SFDPH began developing this multivariate model to understand how changes in traffic and other environmental factors impacted by development decisions in SF predict vehicle-pedestrian injury collisions. The model was developed in collaboration with the UC Berkeley School of Public Health and sought input from health, planning, and transportation professionals, and community advocates for pedestrian safety – both individually and through presentations at City staff and task force meetings, professional conferences, and academic settings – throughout the process. SFDPH published the pedestrian injury model findings in January 2009 in the professional scientific journal Accident Analysis and Prevention and is now writing a second manuscript detailing the practical application of the model to the Eastern Neighborhoods Area Plans in San Francisco.

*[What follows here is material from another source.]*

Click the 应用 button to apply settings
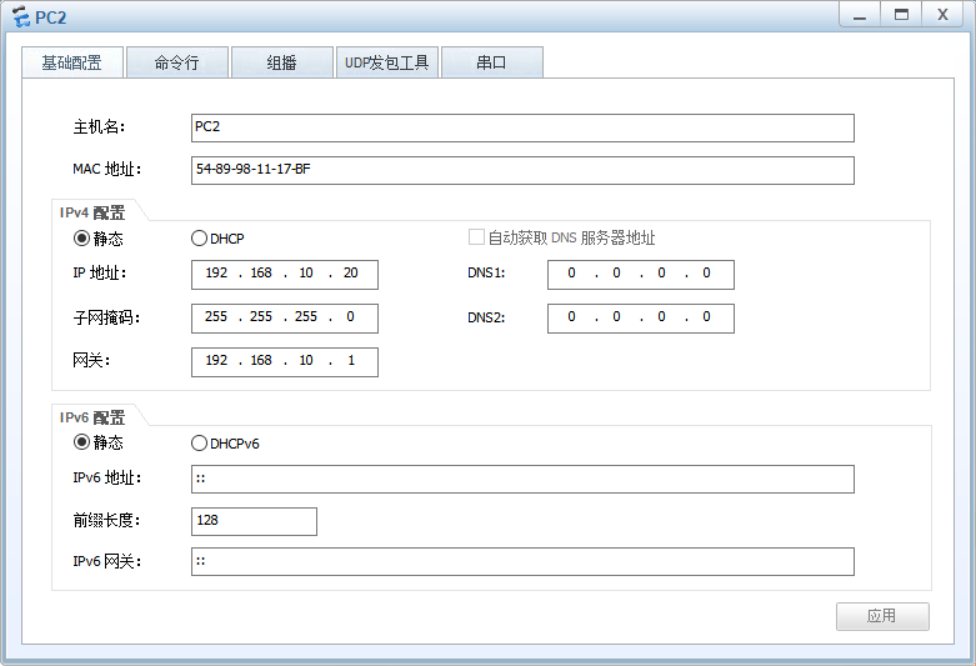The width and height of the screenshot is (976, 666). [882, 617]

See the Peer Review Publications page on this site for more information on the published article.
SFDPH researchers developed the Vehicle-Pedestrian Injury Collision Model in collaboration with Edmund Seto, a UC Berkeley School of Public Health researcher and lecturer – drawing on traffic data generated from an on-going collaboration regarding the health impacts of traffic and transportation planning decisions.
Walking and public transit, as opposed to driving, are sustainable travel modes – and can be supported by safe environments that promote those behaviors. Land use and transportation planning processes provide an opportunity to assess pedestrian safety conditions for current and future San Francisco residents and workers, and to intervene to improve the pedestrian environment and support safe, sustainable transportation modes – provided there are tools to conduct these assessments.

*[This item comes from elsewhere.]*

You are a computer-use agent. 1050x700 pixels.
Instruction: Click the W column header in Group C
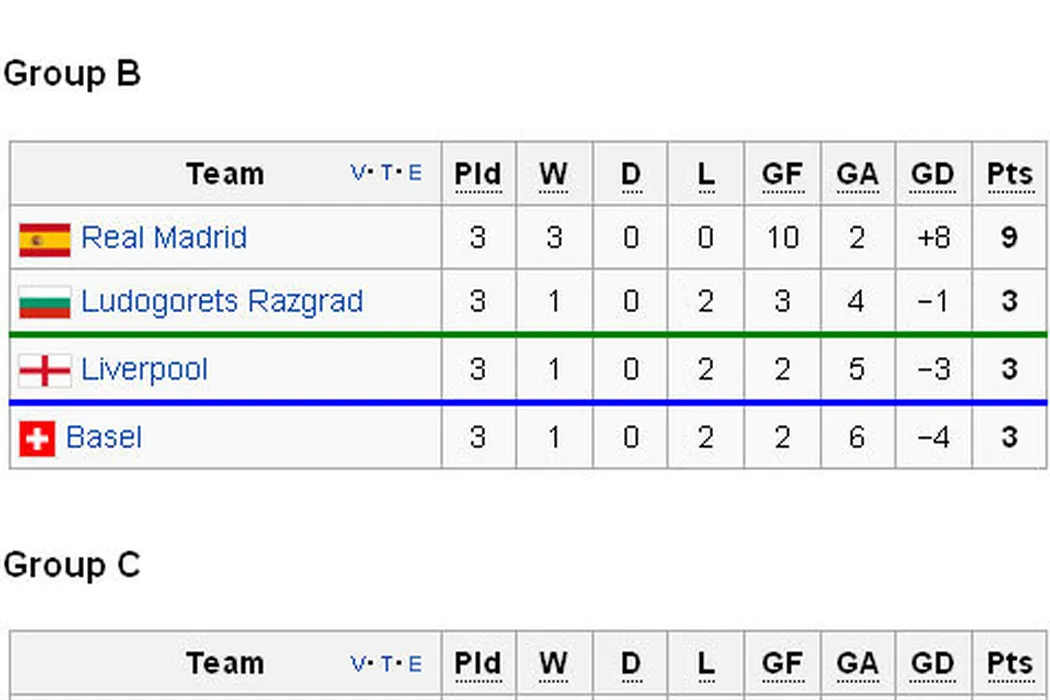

Applications and Policy Targets
The main aim of the application of the San Francisco Vehicle-Pedestrian Injury Collision Model is to inform the need for pedestrian safety mitigations and improvements in the course of land use and transportation planning. Potential area-level interventions that improve pedestrian safety include planning and design decisions that reduce traffic volumes, speeds, and the need to drive, while promoting more walkable, safe environments including: transportation-land use planning coordination, transportation demand management measures, traffic calming, and street and intersection engineering countermeasures and amenities. The Victoria Transport Policy Institute’s online Transportation Demand Management Encyclopedia provides detailed information regarding these strategies.

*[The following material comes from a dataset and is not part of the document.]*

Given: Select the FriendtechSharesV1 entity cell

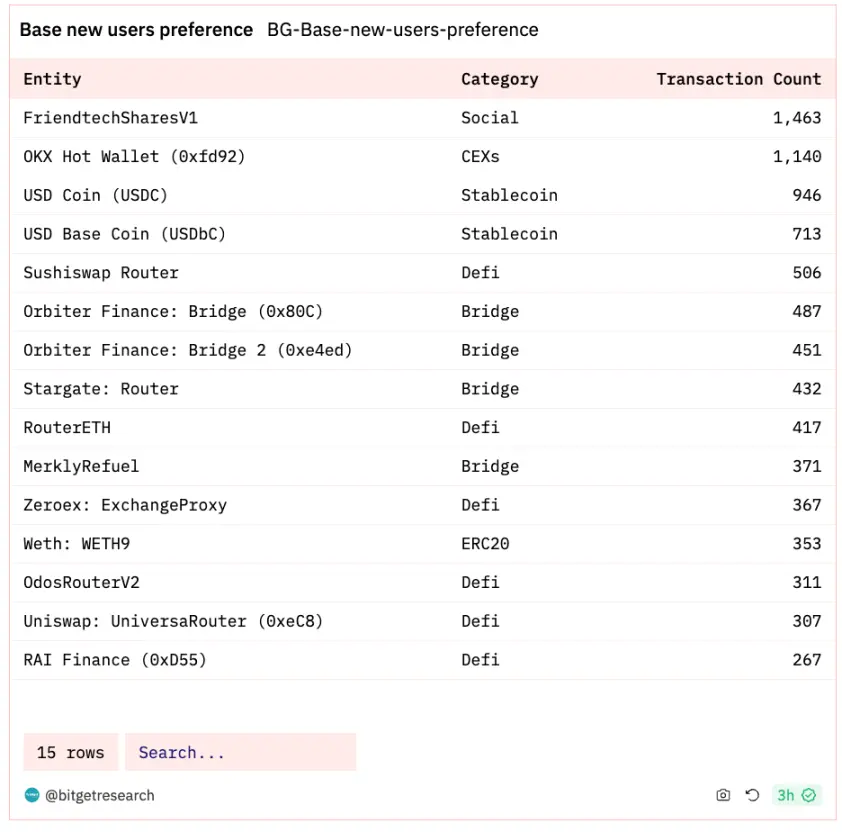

SFDPH most recently used this model to assess potential impacts of Congestion Pricing policy being studied by the SF County Transportation Authority. SFDPH also used the model to analyze the impact of the Eastern Neighborhoods plans using estimated changes in resident population and traffic volume from the SF Planning Department in a technical review draft Impacts of Urban Land Use Development on Pedestrian-Motor Vehicle Collisions: An Application of the San Francisco Pedestrian Injury Model to Five Neighborhood Plans. The plans are expected to produce both a modest increase in local area traffic volume and a more substantial increase in the resident population. The model predicted that the plans’ implementation will result in increases in five-year pedestrian injury collision totals - by approximately 17% overall, or over 30 additional pedestrian injury collisions on those streets each year. SFDPH’s analyses were included in the Pedestrian Safety Assessment of the Eastern Neighborhoods Environmental Impact Assessment.